Peterson is also Co-Principal Investigator for Leap into Science:  Cultivating a National Network for Informal Science and Literacy, STEM Integration into Digital Forensics Science Learning, SciGirls Code: A National Connected Learning Model to Integrate STEM Learning with Middle School Girls, and Code: SciGirls! Media to Engage Girls in Computing Pathways. All of these projects are funded by the National Science Foundation and address gender, racial and socioeconomic underrepresentation in STEM fields. Many of them access the NGCP’s national network and dissemination tools to distribute, scale-up, and/or replicate project outcomes. These projects have leveraged Karen’s expertise in STEM equity project development, effective national scale-up strategies, dissemination, and capacity building.

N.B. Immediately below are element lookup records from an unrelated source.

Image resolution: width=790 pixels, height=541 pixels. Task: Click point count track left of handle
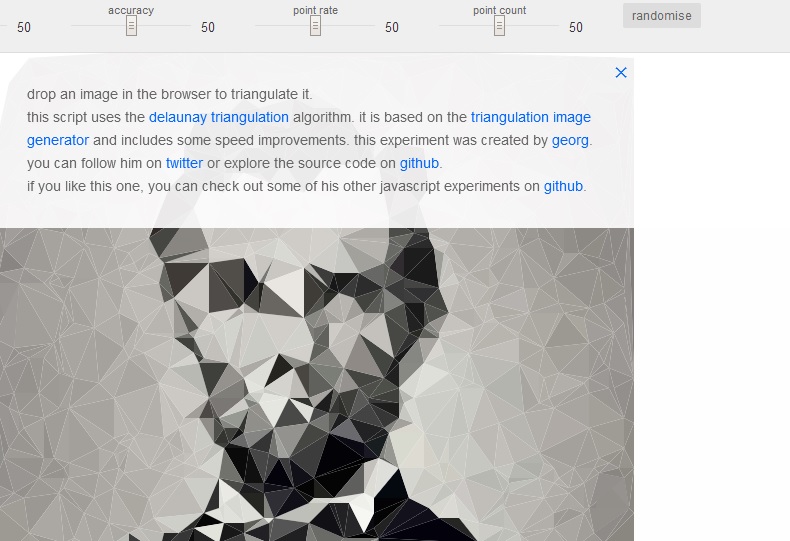pos(465,27)
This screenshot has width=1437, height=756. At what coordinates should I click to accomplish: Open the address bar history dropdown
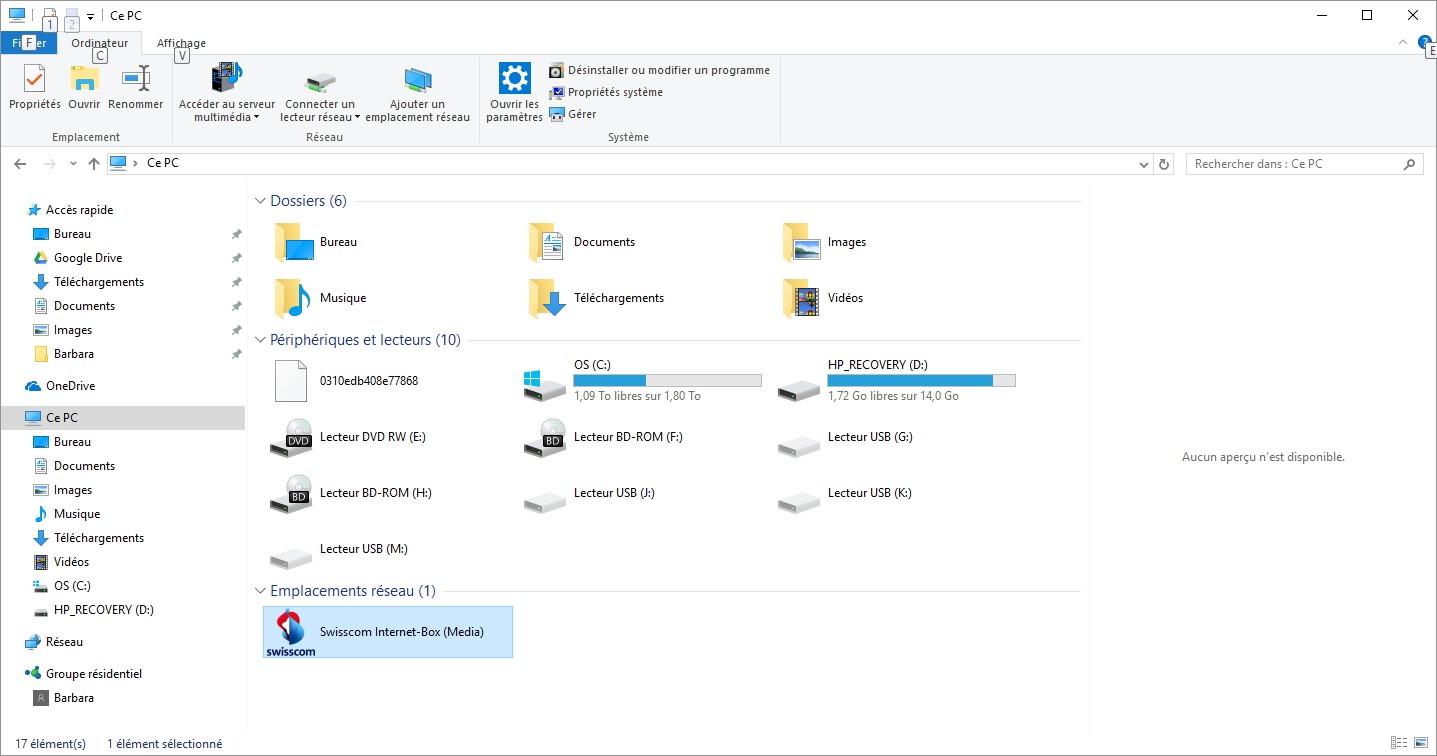click(x=1144, y=164)
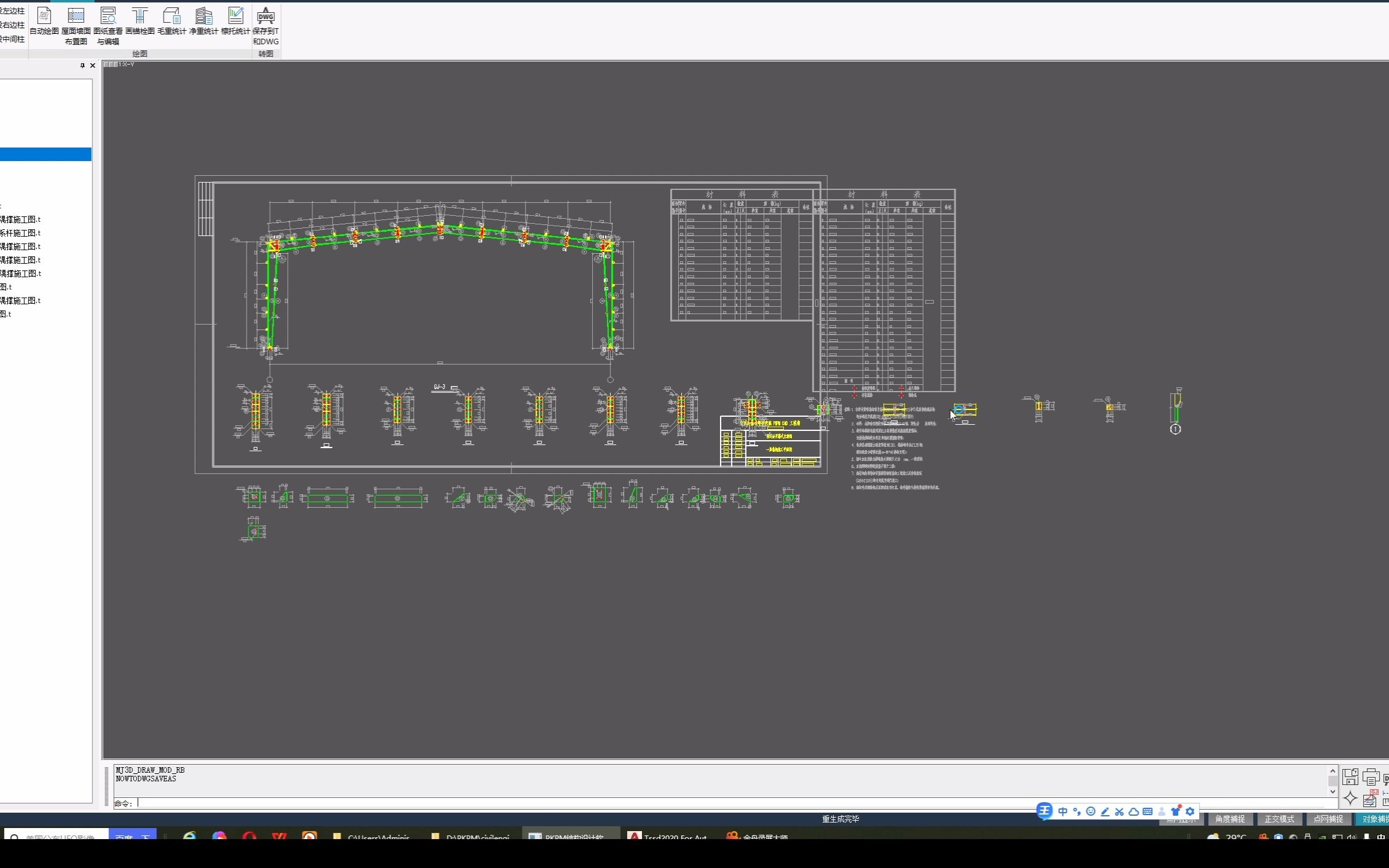The width and height of the screenshot is (1389, 868).
Task: Toggle 正交模式 ortho mode
Action: click(1279, 819)
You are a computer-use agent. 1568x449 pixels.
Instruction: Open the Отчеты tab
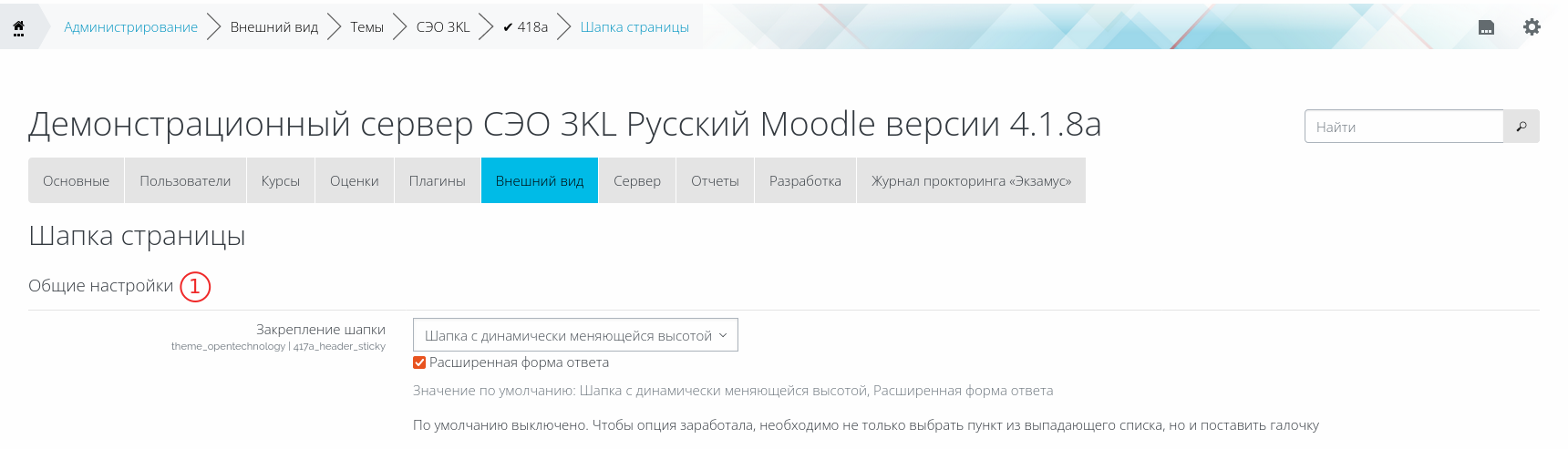[x=715, y=180]
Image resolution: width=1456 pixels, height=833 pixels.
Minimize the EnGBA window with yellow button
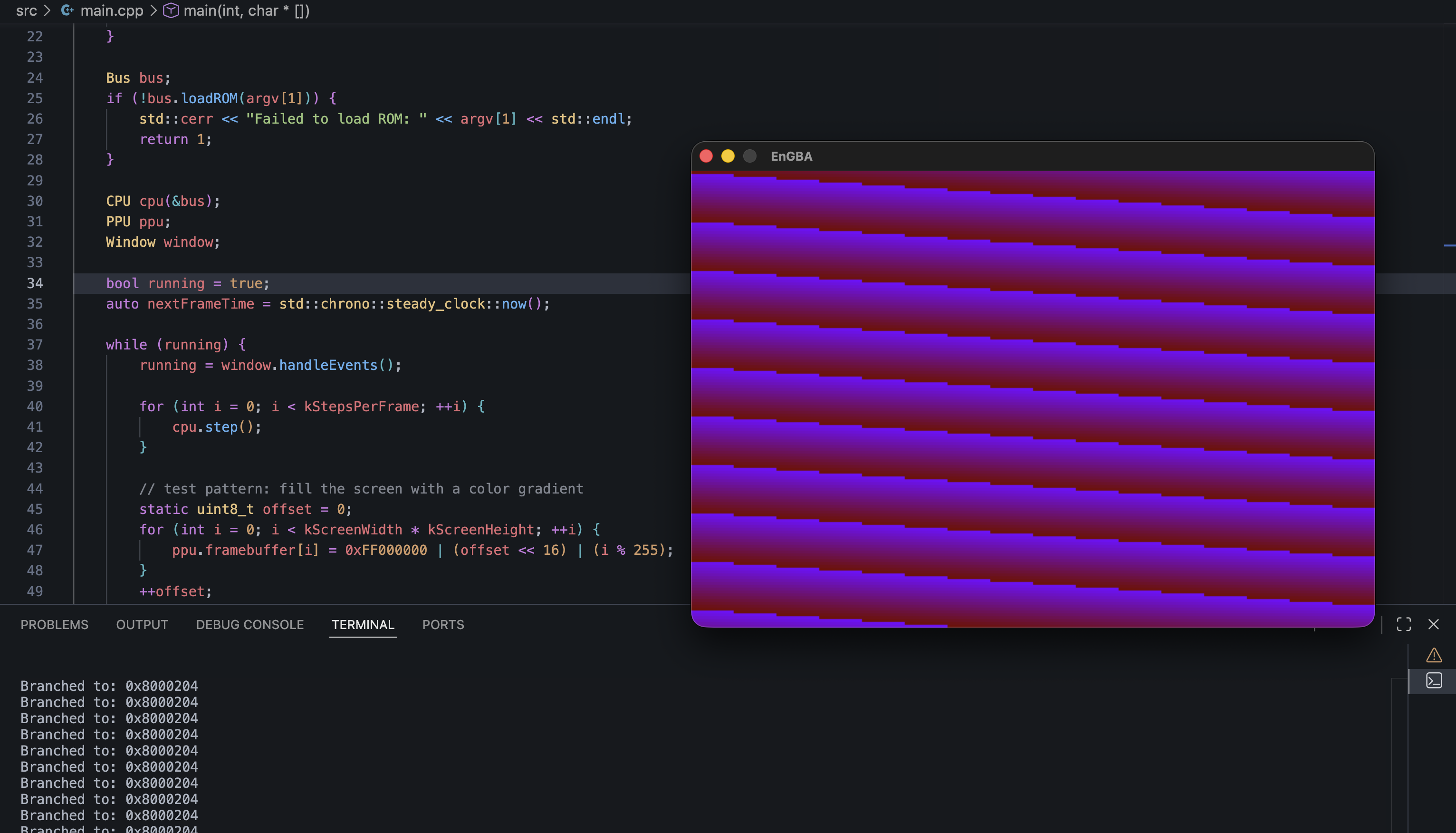728,156
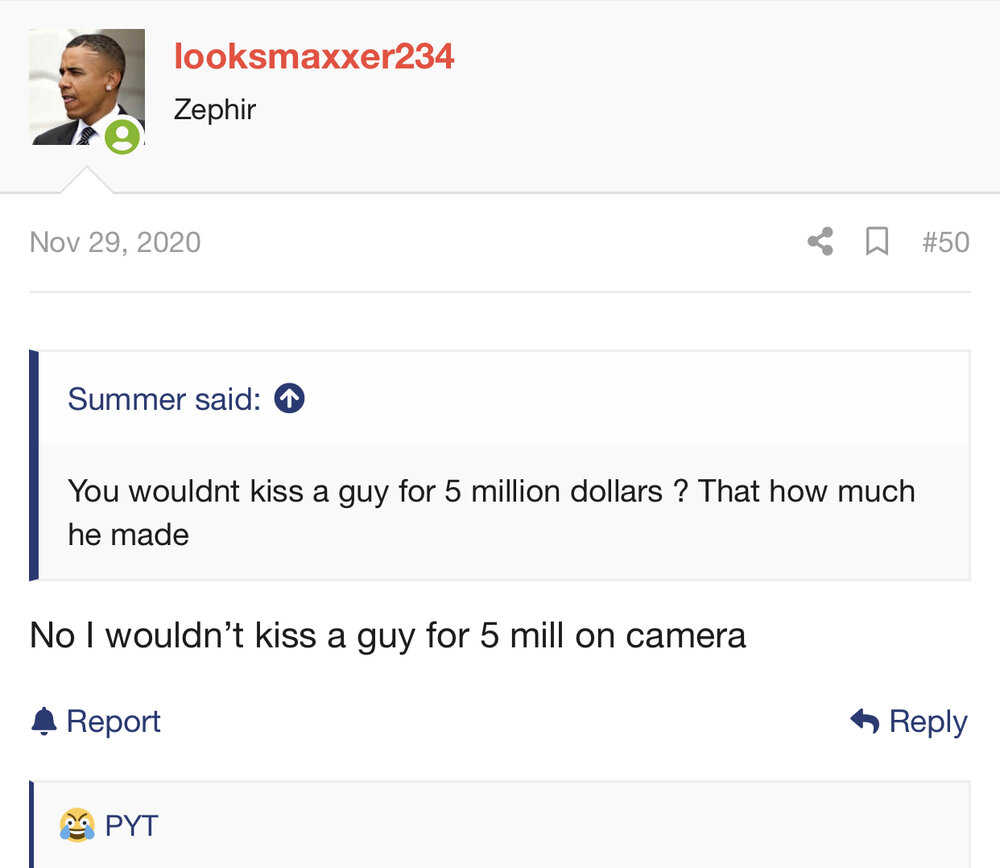Open the PYT user's profile from reactions
Viewport: 1000px width, 868px height.
click(131, 825)
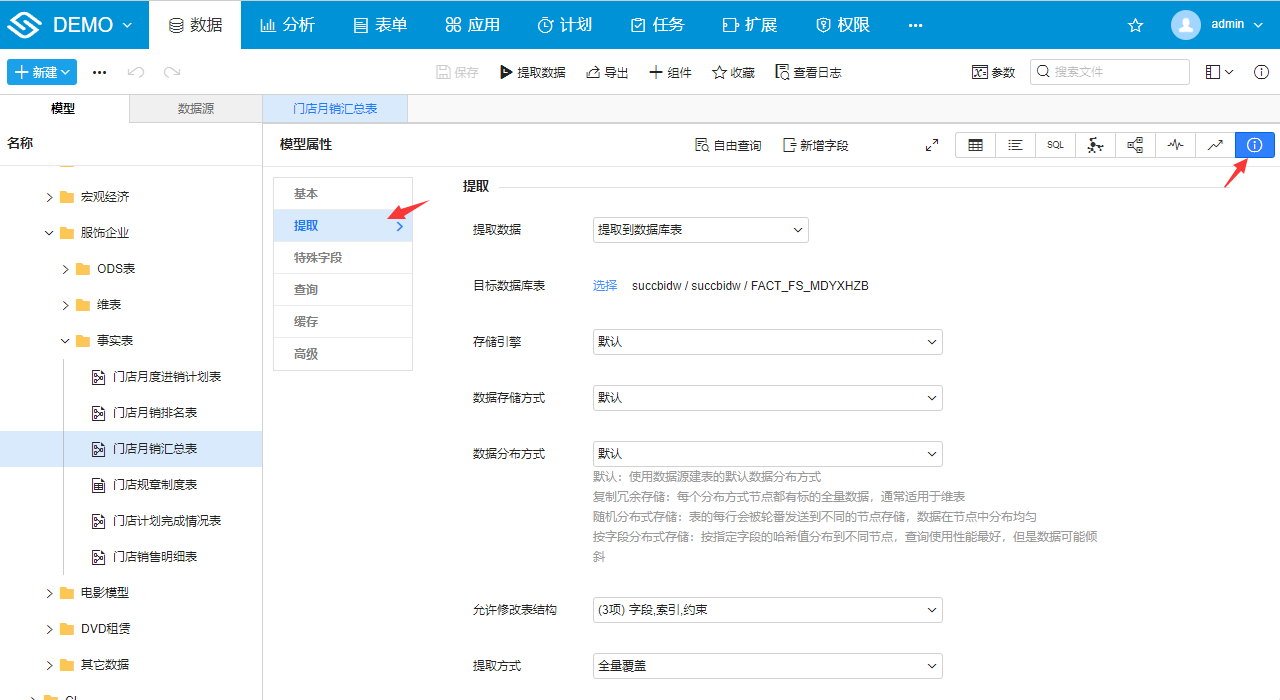Click the 选择 link beside 目标数据库表
Screen dimensions: 1280x700
(604, 285)
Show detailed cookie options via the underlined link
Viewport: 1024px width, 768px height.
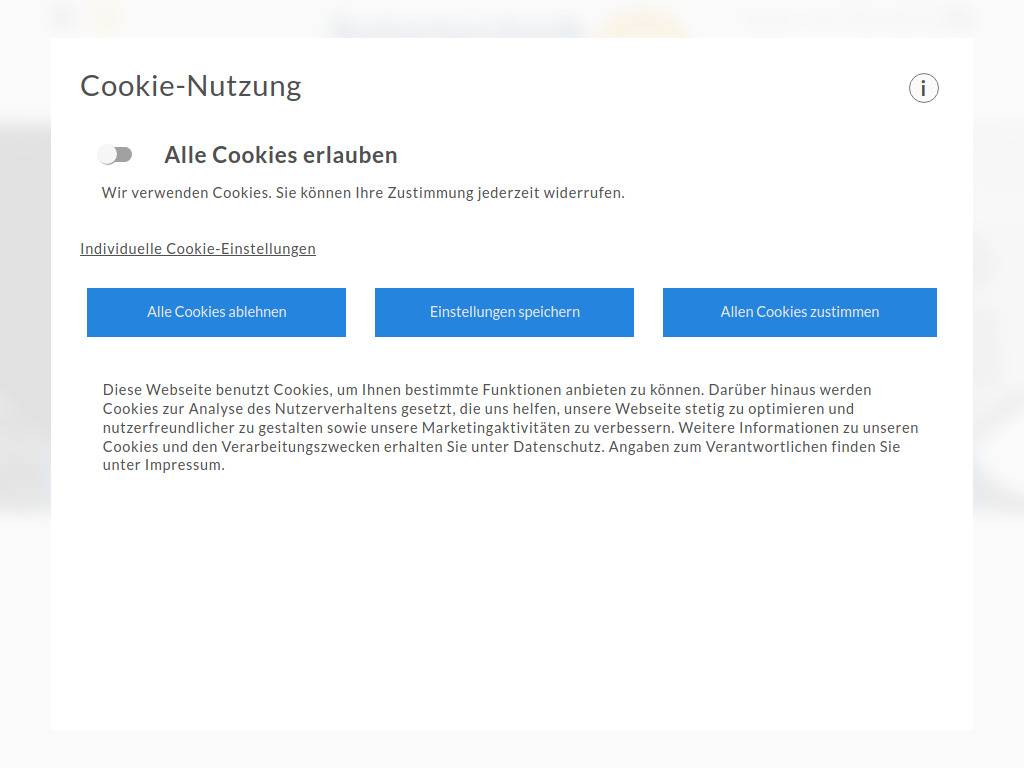[x=197, y=248]
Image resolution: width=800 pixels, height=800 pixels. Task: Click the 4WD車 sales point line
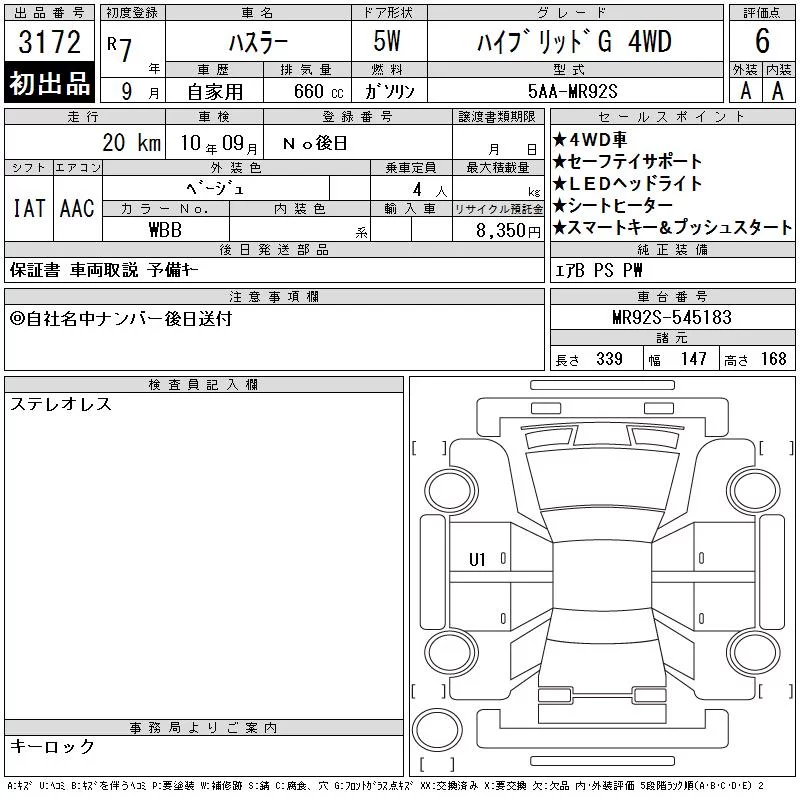point(590,139)
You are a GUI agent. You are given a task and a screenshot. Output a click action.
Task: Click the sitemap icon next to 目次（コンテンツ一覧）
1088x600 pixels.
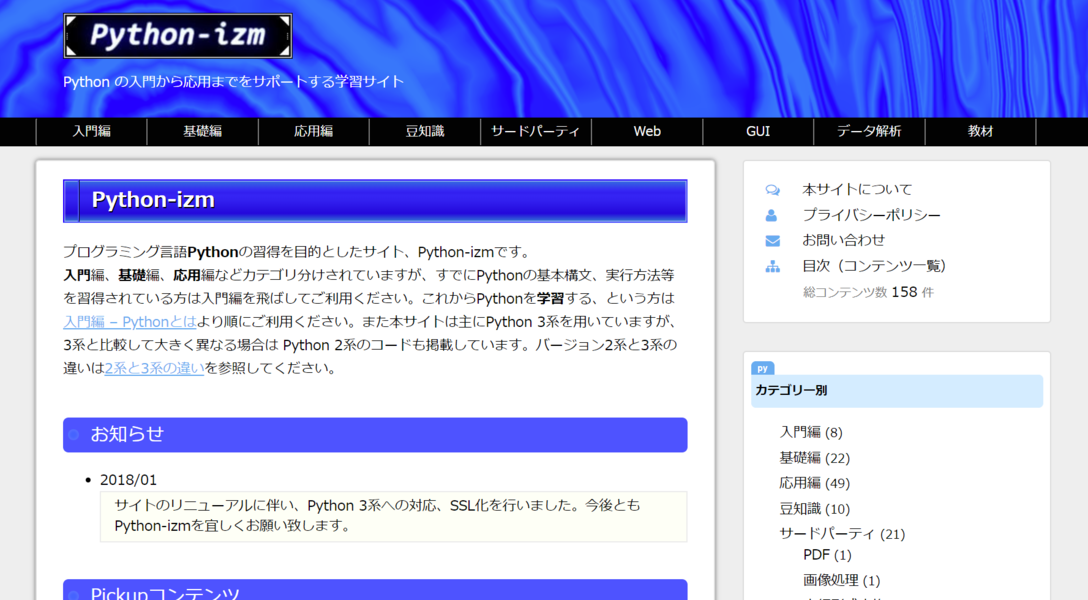click(772, 266)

Peterson serves on local and national boards which develop and administer programs designed to increase underrepresented students’ interests in STEM. She  has served on the Board of Directors for True Child, an independent think tank which translates research and knowledge on the impact of gender stereotypes into a range of effective interventions, policies and other resources for the organizations and policy-makers. Peterson has published in The Journal of Women and Minorities in Science and Engineering and CBE Life Sciences Education, a journal published by the American Society for Cell Biology.She co-authored evaluation reports and promising practices reports in informal information technology education for girls for the National Center for Women & Information Technology. In 2013, Peterson was profiled in STEMConnector’s™ 100 Women Leaders in STEM publication. A graduate of the University of Washington, Bothell campus, her Master’s thesis focused on gendered attitudes towards computer use in education.